> **TESTO DA LEGGERE**:
________________________________________

Si costituiva in giudizio il B.M. resistendo alla domanda, invocando l’accertamento della proprietà esclusiva del vano oggetto di causa in capo a sé e a Z.E., nei confronti della quale chiedeva integrarsi il contraddittorio. Integratosi il contraddittorio, veniva dichiarata la contumacia di Z.E. e del condominio A..
Con sentenza n.573/2015 il Tribunale di Tempio Pausania accertava la proprietà del vano in contestazione in capo al condominio A. e condannava il B.M. e la Z.E. a lasciarlo aperto e nella disponibilità degli attori.
Interponeva appello il B.M. e si costituivano in seconde cure gli originari attori, resistendo all’impugnazione.
Con la sentenza oggi impugnata, n.467/2017, la Corte di Appello di Cagliari, Sezione distaccata di Sassari, rigettava il gravame.
Propone ricorso per la cassazione di detta decisione B.M. affidandosi a tre motivi.
Resistono con controricorso F.C. (e altri).
Il ricorrente ha depositato memoria in prossimità dell’adunanza camerale.
Con il primo motivo il ricorrente lamenta la violazione e falsa applicazione degli artt. 1362 e 1363 c.c. in relazione all’art. 360 n.3 c.p.c. perché la Corte di Appello avrebbe erroneamente interpretato le disposizioni di cui agli artt. 1, 2 e 37 del regolamento del condominio A.. Ad avviso del ricorrente, a differenza di quanto ritenuto dalla Corte sassarese – secondo la quale non sarebbe stato chiaro, alla luce del contenuto del regolamento condominiale, se il vano in contestazione fosse di proprietà comune ovvero esclusiva – l’art. 2 del regolamento prevedeva che il predetto vano fosse soltanto concesso in uso ai condòmini. Lo stesso, peraltro, in ragione della sua conformazione non avrebbe potuto essere ricompreso nella categoria delle cantine o di qualsiasi altro spazio soggetto a presunzione di condominialità, per cui esso non poteva che essere di proprietà esclusiva.

________________________________________

> **RIGHE MEMORIZZATE**:
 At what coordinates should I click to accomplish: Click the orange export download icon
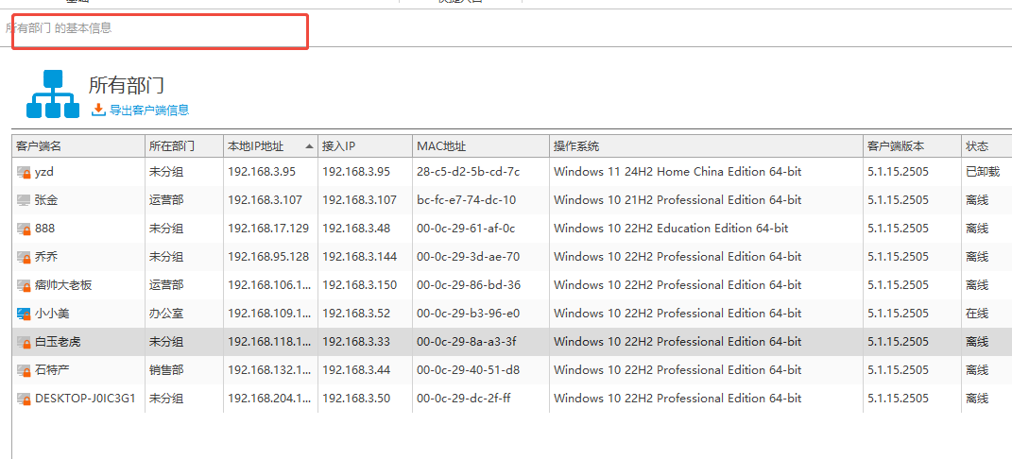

________________________________________

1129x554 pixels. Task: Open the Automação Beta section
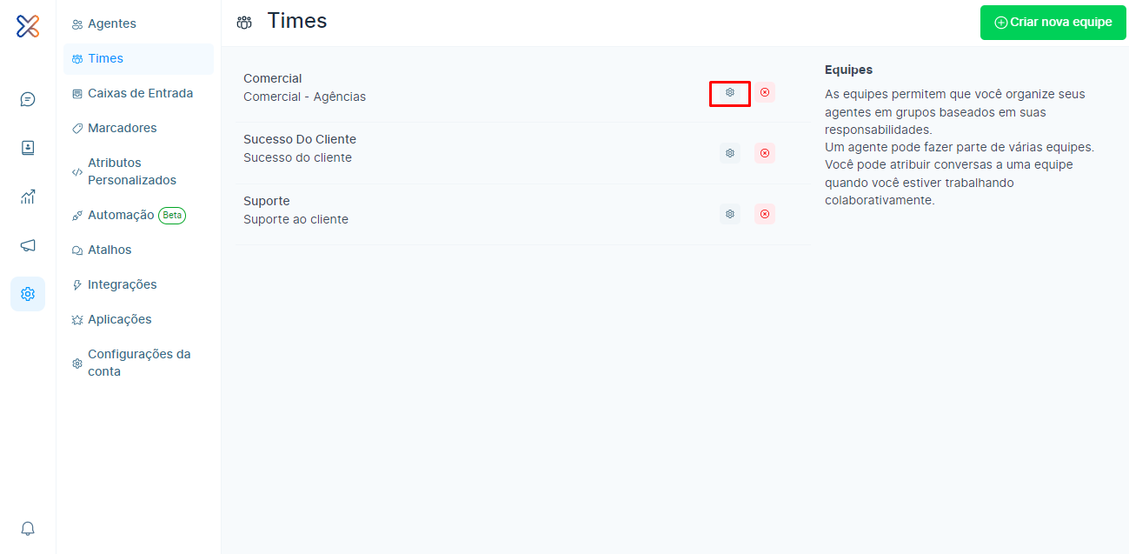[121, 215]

________________________________________

> **ESERCIZI**:
**a.** Trascrivi senza modifiche la parte del testo sulla controversia condominiale che si apre con le parole contenenti "Con sentenza n.573/2015" e si chiude con "attori, resistendo all’impugnazione.".
**b.** Nel testo sulla controversia condominiale, quale giudice ha pronunciato la sentenza n.467/2017?

> **SOLUZIONI COMPLETE**:
**a.**
Con sentenza n.573/2015 il Tribunale di Tempio Pausania accertava la proprietà del vano in contestazione in capo al condominio A. e condannava il B.M. e la Z.E. a lasciarlo aperto e nella disponibilità degli attori.
Interponeva appello il B.M. e si costituivano in seconde cure gli originari attori, resistendo all’impugnazione.

**b.** La Corte di Appello di Cagliari, Sezione distaccata di Sassari.